Selected passage:
_____

Frequently Asked Questions for AI Workbench Locations#
This section answers general frequently asked questions about working with AI Workbench locations and NVIDIA Brev.
Remote Locations#
How does the SSH connection work?#
When you connect to a remote location, AI Workbench automatically establishes two SSH tunnels that securely map ports from the remote system to your local machine.
One tunnel is dedicated to the AI Workbench service, while the other manages the reverse proxy to provide access from localhost.
By default, AI Workbench assigns ports starting at 10000 and 10001 for the proxy and service, respectively. These details are stored in the .nvwb/contexts.json file.
How do I create a private-public key pair for remote locations?#
Creating the key pair is straight forward. Typically the difficulty is getting the public key onto the remote system.
The general steps for Ubuntu and macOS are below. If you get stuck, use an LLM to help with the details.

_____

Saved entries
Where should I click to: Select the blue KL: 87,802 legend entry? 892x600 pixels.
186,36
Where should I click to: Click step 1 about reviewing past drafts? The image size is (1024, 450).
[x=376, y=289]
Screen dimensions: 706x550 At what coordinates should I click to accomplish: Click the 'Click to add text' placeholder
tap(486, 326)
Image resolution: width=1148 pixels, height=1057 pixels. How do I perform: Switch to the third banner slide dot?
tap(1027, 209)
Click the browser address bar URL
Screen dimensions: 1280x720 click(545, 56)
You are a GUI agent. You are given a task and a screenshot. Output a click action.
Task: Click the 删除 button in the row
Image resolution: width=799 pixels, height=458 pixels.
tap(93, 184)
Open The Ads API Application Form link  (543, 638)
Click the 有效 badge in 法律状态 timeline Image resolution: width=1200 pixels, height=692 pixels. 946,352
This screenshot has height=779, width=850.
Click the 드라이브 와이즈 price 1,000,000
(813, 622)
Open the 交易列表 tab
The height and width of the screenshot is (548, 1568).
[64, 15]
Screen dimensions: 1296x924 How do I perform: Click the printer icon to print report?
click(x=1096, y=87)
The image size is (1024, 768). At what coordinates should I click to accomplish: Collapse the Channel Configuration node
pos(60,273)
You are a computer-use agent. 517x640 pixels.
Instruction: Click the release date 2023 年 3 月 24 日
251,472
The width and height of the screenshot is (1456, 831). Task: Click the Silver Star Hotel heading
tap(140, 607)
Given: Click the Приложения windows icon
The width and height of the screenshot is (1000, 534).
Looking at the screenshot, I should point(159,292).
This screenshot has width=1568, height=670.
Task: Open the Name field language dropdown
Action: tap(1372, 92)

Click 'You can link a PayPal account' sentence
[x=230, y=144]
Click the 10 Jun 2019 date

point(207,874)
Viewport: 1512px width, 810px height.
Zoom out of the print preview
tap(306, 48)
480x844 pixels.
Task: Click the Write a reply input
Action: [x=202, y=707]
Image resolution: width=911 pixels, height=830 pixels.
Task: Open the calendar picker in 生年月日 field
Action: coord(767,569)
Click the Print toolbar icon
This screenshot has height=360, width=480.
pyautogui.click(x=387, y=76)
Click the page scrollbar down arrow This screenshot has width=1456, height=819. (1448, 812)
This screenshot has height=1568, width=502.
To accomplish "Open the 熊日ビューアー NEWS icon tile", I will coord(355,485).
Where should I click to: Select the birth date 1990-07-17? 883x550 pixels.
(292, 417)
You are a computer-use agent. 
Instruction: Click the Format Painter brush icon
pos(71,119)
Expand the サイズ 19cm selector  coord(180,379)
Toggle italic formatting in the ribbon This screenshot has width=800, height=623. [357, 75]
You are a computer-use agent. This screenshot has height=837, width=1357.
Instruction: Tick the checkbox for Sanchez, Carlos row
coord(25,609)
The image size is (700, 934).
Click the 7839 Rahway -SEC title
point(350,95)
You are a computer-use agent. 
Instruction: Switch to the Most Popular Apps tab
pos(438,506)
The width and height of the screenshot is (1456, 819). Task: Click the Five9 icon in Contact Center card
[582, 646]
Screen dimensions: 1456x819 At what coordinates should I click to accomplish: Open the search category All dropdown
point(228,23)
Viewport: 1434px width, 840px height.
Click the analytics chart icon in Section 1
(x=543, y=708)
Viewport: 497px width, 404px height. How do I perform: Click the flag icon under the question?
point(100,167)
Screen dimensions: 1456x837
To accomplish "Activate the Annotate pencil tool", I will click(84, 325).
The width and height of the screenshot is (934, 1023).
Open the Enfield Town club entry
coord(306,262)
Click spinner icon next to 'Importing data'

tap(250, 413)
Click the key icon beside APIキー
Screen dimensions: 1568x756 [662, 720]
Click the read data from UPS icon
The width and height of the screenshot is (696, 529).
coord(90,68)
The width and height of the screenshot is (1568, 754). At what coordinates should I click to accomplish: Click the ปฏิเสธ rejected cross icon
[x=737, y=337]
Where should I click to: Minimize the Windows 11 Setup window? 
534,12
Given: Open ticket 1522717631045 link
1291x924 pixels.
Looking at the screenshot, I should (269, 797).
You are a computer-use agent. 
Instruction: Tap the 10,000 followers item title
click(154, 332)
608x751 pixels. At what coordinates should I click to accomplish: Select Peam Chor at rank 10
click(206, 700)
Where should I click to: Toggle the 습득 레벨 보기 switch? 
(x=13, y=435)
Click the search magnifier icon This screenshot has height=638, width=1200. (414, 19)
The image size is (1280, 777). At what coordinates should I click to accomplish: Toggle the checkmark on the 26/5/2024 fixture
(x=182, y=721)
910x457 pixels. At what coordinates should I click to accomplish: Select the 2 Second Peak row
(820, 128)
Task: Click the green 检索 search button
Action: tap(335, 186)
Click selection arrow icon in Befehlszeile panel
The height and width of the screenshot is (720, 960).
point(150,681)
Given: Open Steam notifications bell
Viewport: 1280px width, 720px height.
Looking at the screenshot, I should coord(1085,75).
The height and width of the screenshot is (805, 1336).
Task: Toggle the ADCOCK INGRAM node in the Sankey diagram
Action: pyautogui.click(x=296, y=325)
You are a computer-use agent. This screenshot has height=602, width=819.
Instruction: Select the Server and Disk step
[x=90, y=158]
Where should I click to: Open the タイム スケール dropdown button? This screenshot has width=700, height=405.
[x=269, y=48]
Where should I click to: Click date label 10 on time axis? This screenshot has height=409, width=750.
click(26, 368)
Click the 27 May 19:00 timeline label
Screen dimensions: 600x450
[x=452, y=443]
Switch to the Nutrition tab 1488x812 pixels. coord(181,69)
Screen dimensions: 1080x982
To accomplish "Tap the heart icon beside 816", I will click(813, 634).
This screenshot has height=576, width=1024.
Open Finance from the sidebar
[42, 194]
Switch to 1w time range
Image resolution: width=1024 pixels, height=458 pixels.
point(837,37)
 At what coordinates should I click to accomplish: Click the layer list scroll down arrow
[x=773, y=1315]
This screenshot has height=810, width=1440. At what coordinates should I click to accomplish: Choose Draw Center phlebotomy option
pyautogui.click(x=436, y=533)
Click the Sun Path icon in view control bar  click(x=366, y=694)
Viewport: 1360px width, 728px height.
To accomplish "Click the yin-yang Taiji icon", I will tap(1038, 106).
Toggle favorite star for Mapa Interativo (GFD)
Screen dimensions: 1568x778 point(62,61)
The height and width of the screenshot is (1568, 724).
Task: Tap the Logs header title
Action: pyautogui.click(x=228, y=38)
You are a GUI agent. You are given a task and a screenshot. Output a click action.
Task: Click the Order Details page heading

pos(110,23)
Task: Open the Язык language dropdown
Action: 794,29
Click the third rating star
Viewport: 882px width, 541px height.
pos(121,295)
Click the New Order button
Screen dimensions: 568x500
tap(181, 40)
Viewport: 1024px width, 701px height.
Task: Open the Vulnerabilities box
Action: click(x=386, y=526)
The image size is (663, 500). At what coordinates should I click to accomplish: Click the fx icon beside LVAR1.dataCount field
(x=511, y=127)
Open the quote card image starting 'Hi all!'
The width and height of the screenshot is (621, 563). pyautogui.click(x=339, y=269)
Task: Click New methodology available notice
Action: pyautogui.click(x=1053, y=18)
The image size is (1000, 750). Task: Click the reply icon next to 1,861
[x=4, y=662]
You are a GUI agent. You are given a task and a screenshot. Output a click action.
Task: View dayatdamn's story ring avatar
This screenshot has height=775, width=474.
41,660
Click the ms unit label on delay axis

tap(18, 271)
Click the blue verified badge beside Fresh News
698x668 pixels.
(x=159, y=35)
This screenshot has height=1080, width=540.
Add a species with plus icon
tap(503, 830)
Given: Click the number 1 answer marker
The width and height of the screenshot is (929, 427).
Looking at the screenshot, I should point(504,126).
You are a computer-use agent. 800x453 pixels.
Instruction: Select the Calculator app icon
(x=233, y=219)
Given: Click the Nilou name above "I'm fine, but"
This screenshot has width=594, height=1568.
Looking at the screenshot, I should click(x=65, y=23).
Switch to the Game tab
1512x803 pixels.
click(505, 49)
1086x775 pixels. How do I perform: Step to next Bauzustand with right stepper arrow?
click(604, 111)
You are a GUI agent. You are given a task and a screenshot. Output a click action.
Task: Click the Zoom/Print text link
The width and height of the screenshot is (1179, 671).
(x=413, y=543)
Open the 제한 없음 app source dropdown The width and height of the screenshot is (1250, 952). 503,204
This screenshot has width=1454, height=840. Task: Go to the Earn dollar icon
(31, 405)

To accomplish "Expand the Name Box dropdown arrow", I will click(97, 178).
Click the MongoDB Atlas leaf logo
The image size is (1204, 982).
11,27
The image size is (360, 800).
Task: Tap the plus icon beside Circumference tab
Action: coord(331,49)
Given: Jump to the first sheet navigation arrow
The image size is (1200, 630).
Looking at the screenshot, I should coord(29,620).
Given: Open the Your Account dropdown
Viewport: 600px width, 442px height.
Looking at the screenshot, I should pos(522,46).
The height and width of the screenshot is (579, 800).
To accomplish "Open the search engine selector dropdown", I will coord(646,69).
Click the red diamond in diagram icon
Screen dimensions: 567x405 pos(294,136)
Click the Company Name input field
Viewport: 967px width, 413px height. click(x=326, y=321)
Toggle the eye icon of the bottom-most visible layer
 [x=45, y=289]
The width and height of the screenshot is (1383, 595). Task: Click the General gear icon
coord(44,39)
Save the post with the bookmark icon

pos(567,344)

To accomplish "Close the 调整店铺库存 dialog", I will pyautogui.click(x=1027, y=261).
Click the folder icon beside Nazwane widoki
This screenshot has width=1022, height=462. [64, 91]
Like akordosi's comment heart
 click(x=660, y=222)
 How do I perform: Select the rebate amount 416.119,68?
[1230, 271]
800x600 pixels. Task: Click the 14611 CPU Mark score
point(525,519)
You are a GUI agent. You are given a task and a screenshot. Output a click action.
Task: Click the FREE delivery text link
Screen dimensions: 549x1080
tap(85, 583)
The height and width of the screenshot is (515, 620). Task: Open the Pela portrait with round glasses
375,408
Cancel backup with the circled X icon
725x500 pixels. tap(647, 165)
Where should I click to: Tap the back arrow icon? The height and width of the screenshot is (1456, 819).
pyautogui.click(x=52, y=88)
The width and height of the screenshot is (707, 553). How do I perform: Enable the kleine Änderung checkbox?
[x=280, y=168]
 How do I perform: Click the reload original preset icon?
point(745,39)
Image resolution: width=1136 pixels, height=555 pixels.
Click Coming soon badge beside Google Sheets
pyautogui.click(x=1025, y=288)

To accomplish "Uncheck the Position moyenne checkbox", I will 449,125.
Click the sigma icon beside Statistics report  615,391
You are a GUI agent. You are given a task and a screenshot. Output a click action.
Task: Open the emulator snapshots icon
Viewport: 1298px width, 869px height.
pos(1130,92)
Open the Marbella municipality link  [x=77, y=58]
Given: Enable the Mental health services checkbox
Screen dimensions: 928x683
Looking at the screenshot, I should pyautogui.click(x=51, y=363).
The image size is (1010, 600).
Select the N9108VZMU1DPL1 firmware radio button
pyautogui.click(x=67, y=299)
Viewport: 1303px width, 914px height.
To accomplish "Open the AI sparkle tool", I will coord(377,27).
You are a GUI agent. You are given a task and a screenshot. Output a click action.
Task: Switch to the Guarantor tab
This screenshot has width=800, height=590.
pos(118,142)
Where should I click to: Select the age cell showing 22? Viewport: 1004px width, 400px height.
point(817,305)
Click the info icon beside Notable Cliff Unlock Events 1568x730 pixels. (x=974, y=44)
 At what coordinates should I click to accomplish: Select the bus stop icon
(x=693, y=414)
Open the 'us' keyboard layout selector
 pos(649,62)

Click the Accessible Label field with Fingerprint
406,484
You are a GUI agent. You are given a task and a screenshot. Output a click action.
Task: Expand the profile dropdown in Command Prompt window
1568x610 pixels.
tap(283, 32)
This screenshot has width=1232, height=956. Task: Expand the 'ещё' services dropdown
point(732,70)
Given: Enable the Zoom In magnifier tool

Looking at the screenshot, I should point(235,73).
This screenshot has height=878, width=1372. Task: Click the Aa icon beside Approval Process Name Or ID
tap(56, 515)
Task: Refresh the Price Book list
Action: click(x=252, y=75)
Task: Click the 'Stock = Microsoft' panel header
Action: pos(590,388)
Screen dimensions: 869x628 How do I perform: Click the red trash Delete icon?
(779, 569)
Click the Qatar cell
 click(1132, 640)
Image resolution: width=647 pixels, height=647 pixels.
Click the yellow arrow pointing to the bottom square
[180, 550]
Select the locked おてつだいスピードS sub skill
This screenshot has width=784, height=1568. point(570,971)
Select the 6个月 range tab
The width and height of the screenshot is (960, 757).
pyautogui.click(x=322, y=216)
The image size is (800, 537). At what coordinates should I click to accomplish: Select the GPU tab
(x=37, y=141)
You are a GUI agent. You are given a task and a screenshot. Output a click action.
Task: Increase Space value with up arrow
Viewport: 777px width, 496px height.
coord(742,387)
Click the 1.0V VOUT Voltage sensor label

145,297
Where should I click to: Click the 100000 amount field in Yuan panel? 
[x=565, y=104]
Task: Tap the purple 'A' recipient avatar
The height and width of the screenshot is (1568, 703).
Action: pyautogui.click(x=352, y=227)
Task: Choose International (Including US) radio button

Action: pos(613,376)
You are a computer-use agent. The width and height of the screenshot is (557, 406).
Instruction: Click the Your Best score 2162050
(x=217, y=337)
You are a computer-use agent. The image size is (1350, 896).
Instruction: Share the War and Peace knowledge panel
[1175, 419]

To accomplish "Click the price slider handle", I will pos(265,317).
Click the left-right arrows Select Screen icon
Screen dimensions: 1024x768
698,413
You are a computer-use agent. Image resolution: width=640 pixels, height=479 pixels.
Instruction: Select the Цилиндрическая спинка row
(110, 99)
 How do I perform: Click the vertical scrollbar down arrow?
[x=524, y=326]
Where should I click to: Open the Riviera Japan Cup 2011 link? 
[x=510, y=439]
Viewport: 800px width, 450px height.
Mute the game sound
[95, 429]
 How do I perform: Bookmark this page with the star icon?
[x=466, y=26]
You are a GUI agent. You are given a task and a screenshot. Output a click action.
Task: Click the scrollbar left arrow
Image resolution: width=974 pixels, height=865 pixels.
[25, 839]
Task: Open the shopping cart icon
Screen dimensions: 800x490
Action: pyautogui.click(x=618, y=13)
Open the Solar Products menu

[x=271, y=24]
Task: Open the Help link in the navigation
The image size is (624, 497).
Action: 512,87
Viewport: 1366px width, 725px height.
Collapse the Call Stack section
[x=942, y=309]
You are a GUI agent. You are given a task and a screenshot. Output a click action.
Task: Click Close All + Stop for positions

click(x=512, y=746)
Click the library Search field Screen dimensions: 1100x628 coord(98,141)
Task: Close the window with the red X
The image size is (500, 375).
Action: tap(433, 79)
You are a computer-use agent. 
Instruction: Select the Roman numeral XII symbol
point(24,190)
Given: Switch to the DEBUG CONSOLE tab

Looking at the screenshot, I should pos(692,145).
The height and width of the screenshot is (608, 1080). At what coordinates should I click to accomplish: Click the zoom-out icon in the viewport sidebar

_____

Required work: Pick up the AI Workbench locations FAQ after its last sentence and keep writing it.

Result of this task:
Prerequisites
Before you create the key pair, you need the following:
Password based SSH access to the remote system.
The IP address or hostname of the remote system,
<REMOTE_HOST>.The username for the non-root user with sudo privileges on the remote system,
<USER_NAME>.
Steps
Create a private-public key pair locally using
ssh-keygenRun the following command:
ssh-keygen -f "$HOME/.ssh/<KEY-NAME>"
Set permissions on the private by running:
chmod 400 $HOME/.ssh/<KEY-NAME>
Add the public key to the $HOME/.ssh/authorized_keys file on the remote system
Run the following command:
ssh-copy-id -i $HOME/.ssh/<KEY-NAME>.pub <USER-NAME>@<REMOTE_HOST>
This assumes
ssh-copy-idis installed in the environment, and you have password based SSH access to the remote system
Note
The Unix based steps will work for Windows if you do them from a WSL distribution like NVIDIA-Workbench.
Can I use a password-protected SSH key for remote locations in Workbench?#
Yes. You can use a password-protected SSH key, but you have to do it
by using ssh-agent.
Can I use the AI Workbench CLI to create a remote location?#
Yes. You can use the AI Workbench CLI to create a remote location.
Run the following command:
nvwb create context
Enter the relevant connection information
NVIDIA Brev#
Is Brev a cloud provider?#
No. Brev is not a cloud provider. Brev partners with major cloud providers to offer a single platform to deploy and manage GPU instances.
Is Brev free?#
No. Brev has a flexible, pay-as-you-go model where you only pay for the time you use an instance. You need a credit card to provision an instance.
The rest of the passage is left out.